Concept-LDA: Incorporating Babelfy into LDA for aspect extraction


Journal of Information Science, cilt.46, ss.406-418, 2020 (SCI Expanded İndekslerine Giren Dergi) identifier identifier

  • Cilt numarası: 46 Konu: 3
  • Basım Tarihi: 2020
  • Doi Numarası: 10.1177/0165551519845854
  • Dergi Adı: Journal of Information Science
  • Sayfa Sayıları: ss.406-418


© The Author(s) 2019.Latent Dirichlet allocation (LDA) is one of the probabilistic topic models; it discovers the latent topic structure in a document collection. The basic assumption under LDA is that documents are viewed as a probabilistic mixture of latent topics; a topic has a probability distribution over words and each document is modelled on the basis of a bag-of-words model. The topic models such as LDA are sufficient in learning hidden topics but they do not take into account the deeper semantic knowledge of a document. In this article, we propose a novel method based on topic modelling to determine the latent aspects of online review documents. In the proposed model, which is called Concept-LDA, the feature space of reviews is enriched with the concepts and named entities, which are extracted from Babelfy to obtain topics that contain not only co-occurred words but also semantically related words.
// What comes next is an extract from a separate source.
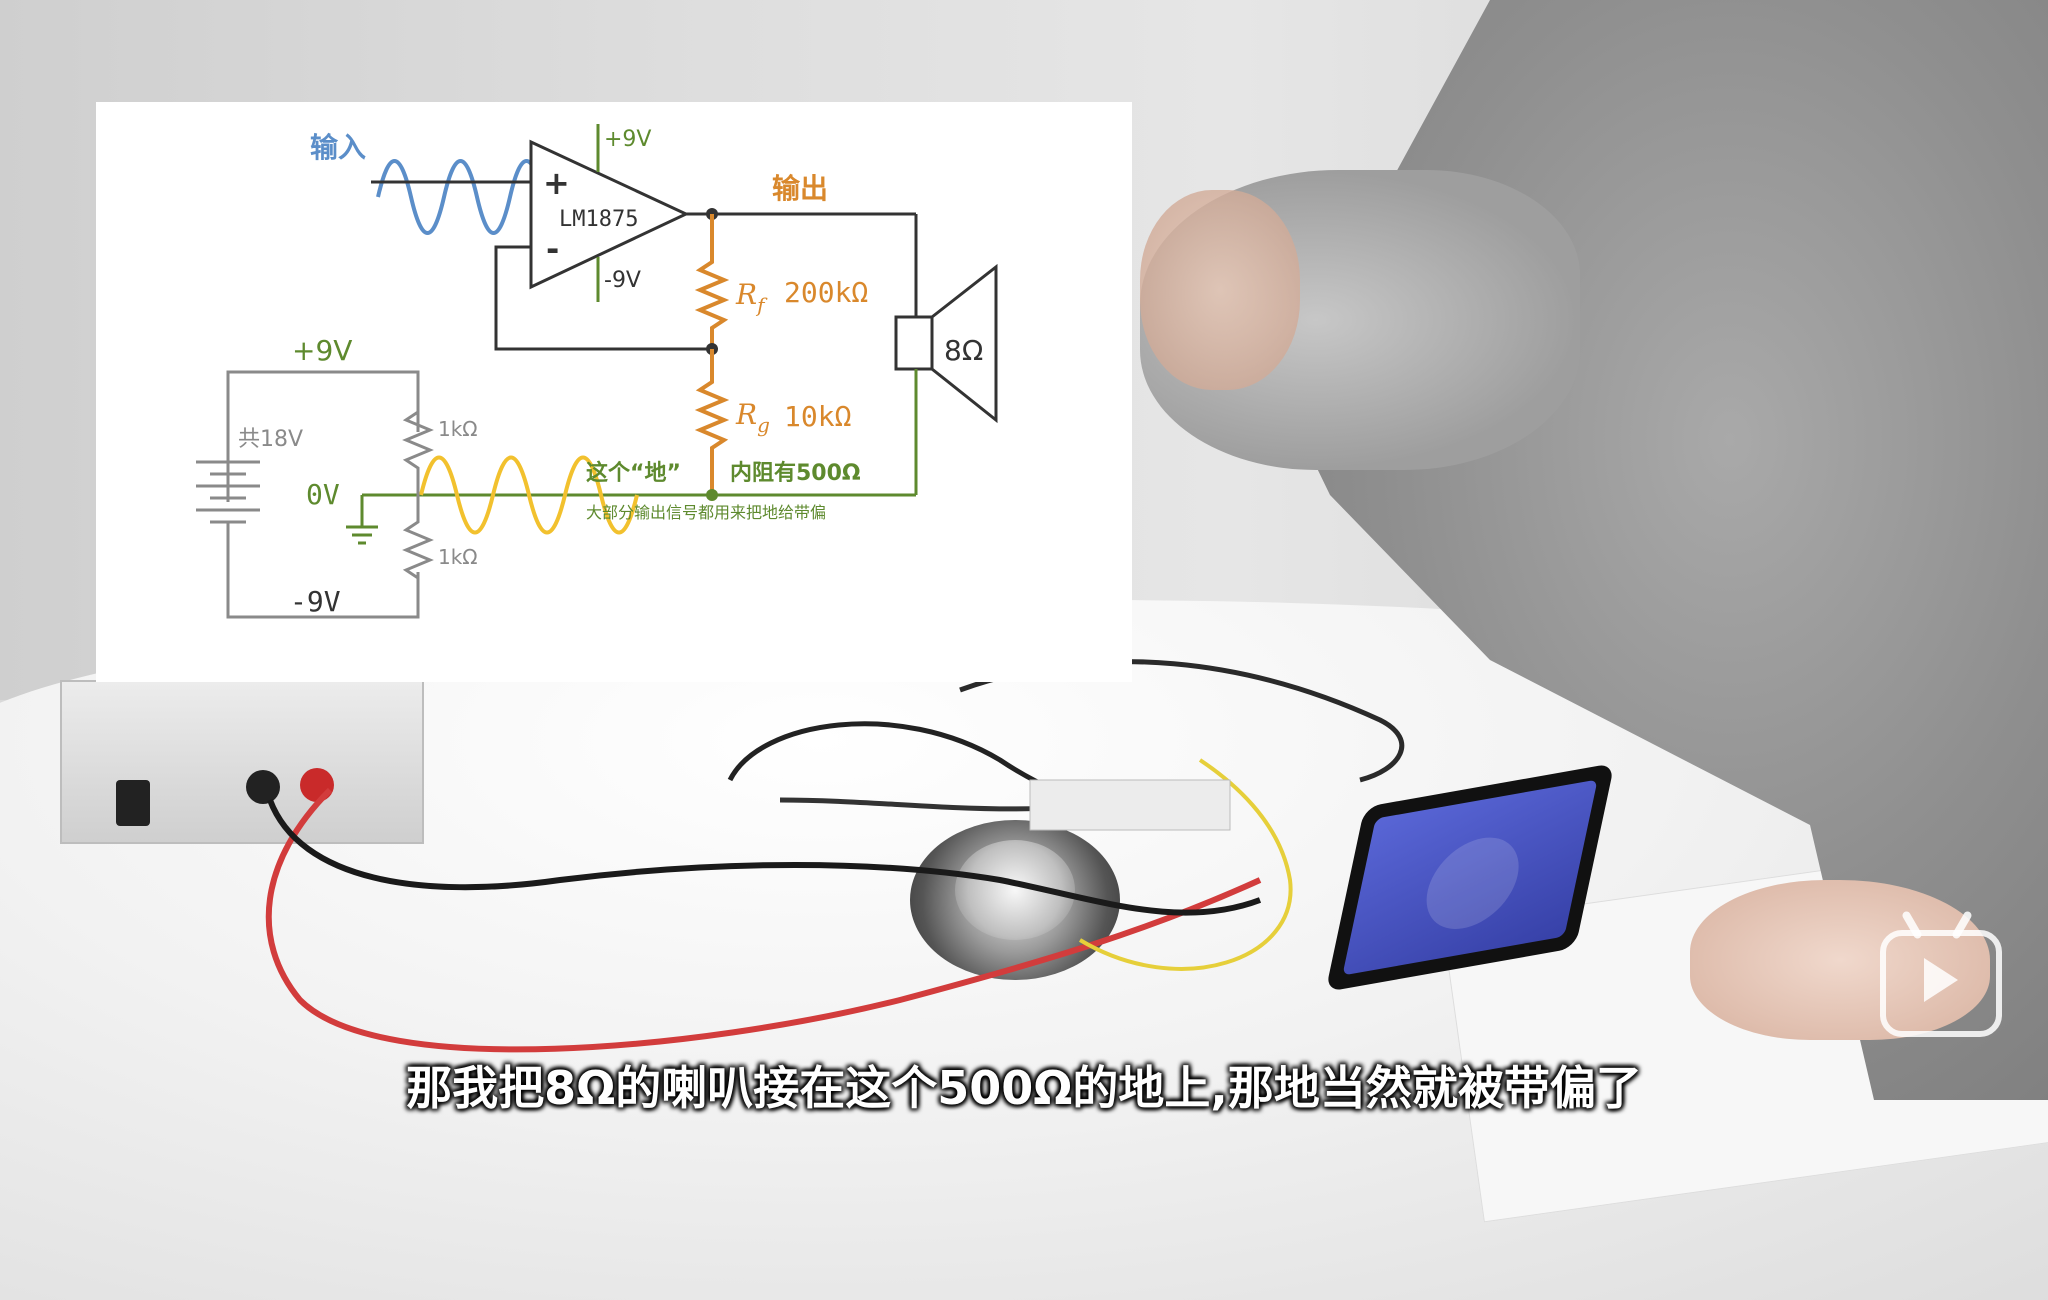 The width and height of the screenshot is (2048, 1300). Describe the element at coordinates (622, 280) in the screenshot. I see `vminus-label: -9V` at that location.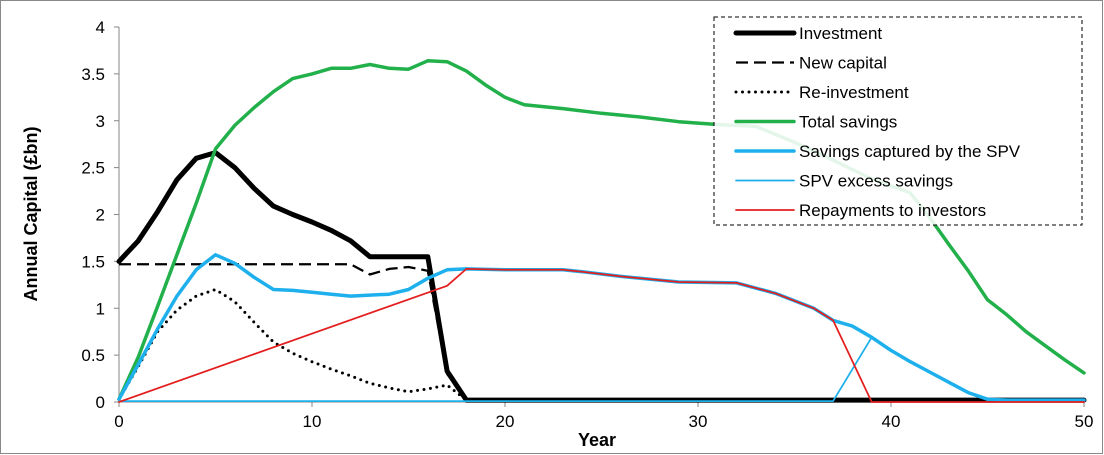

The performance in terms of topic coherence and topic quality is reported over 10 publicly available datasets, and it is demonstrated that Concept-LDA achieves better topic representations than an LDA model alone, as measured by topic coherence and F-measure. The learned topic representation by Concept-LDA leads to accurate and an easy aspect extraction task in an aspect-based sentiment analysis system.